Answer these questions from the text on following people on Twitter:
1. Which three health bodies does it call obvious choices right now?
2. According to it, where does real value come from?
3. What does Twitter show that lets you recognize "power users"?

* Source extract:
###
In any case, if you follow just a few random people, the feed feels impersonal as it is driven by general news and “what is trending”. This is likely underwhelming and undifferentiated from any other news source, albeit more disorganized than most.
The way to get something better than this is obviously to start following interesting people. There are many ways to calibrate this. You can of course follow your friends and colleagues if any of them post on Twitter. But for a lot of people this will be useless as your friends and colleagues are likely also mostly followers of others. You can quickly follow famous people of whatever area you fancy. Follow Donald Trump, for example, if you like to get emotionally disturbed at regular intervals, or whatever other celebrity, politician, organization, and company you are interested in. The World Health Organization, Center for Disease Control, and Public Health England seem obvious right now. But while these are all fine, you need to dig deeper.
Real value comes from finding over-communicating experts in a field.
You can start by looking in your own field where you can more easily recognize such expertise. You can also look for famous people whose opinion you trust and see who they follow or rather who they exchange views with and who they re-tweet or get re-twitted by. Twitter shows you the number of followers someone has so you can recognize “power users”; these are the “influencers“. Obviously, being an influencer is no guaranty of expertise, intelligence, or morality so you need to use your judgment as you do for all other sources of news. Highly visible individuals (aka “accounts of public interest”) get a blue budge showing they are real, (aka “verified”), which can be helpful at the start. Also try to follow influencers you disagree with (e.g., on politics or whatever specific field) but still strike you as trustworthy. Again, this is a good idea for all sources of information.
###
* Supplied information:
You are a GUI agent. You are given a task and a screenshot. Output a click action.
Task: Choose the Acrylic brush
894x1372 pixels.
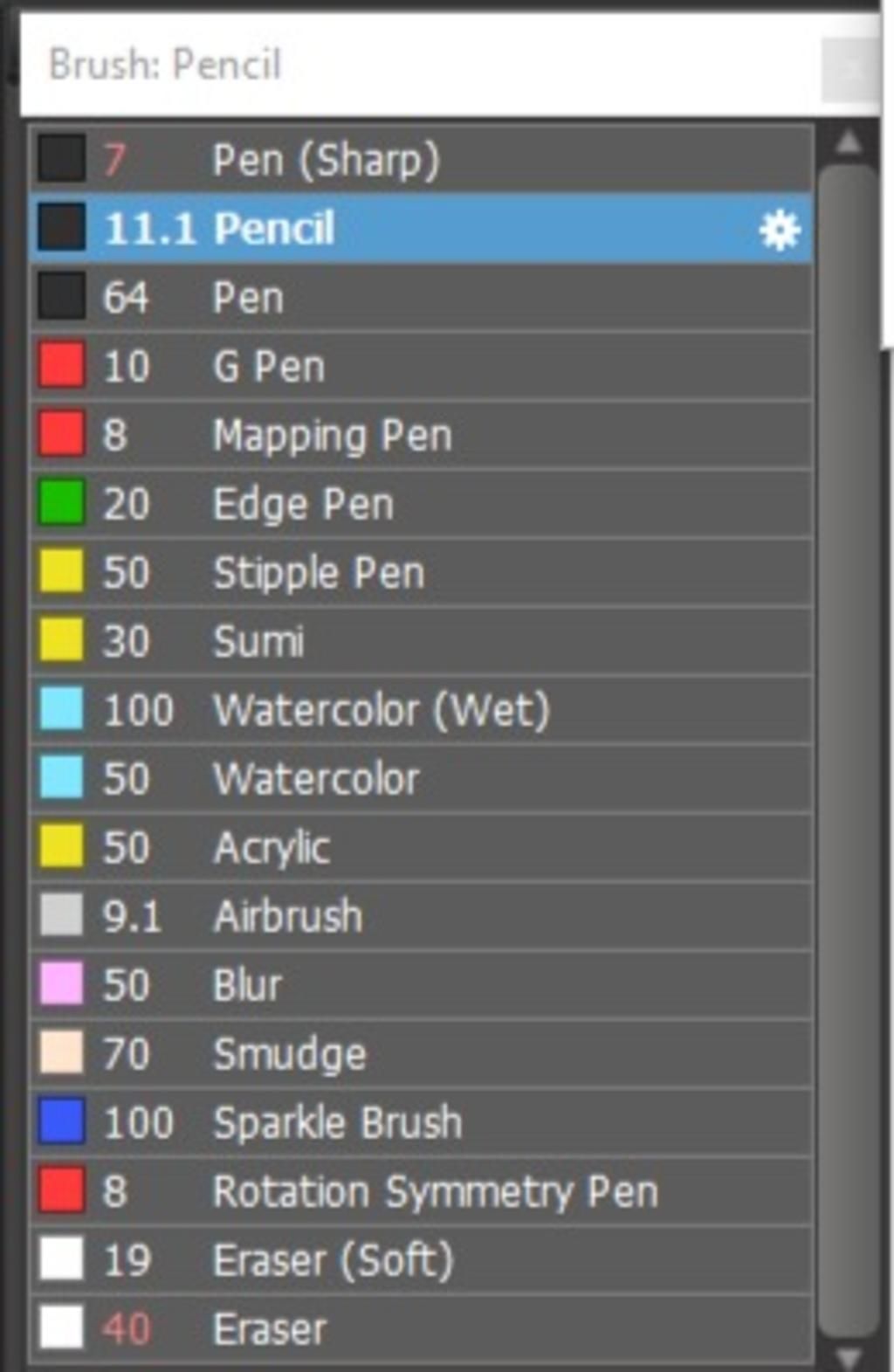272,847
###
* Answer to this exercise:
1. The World Health Organization, Center for Disease Control, and Public Health England.
2. From finding over-communicating experts in a field.
3. The number of followers someone has.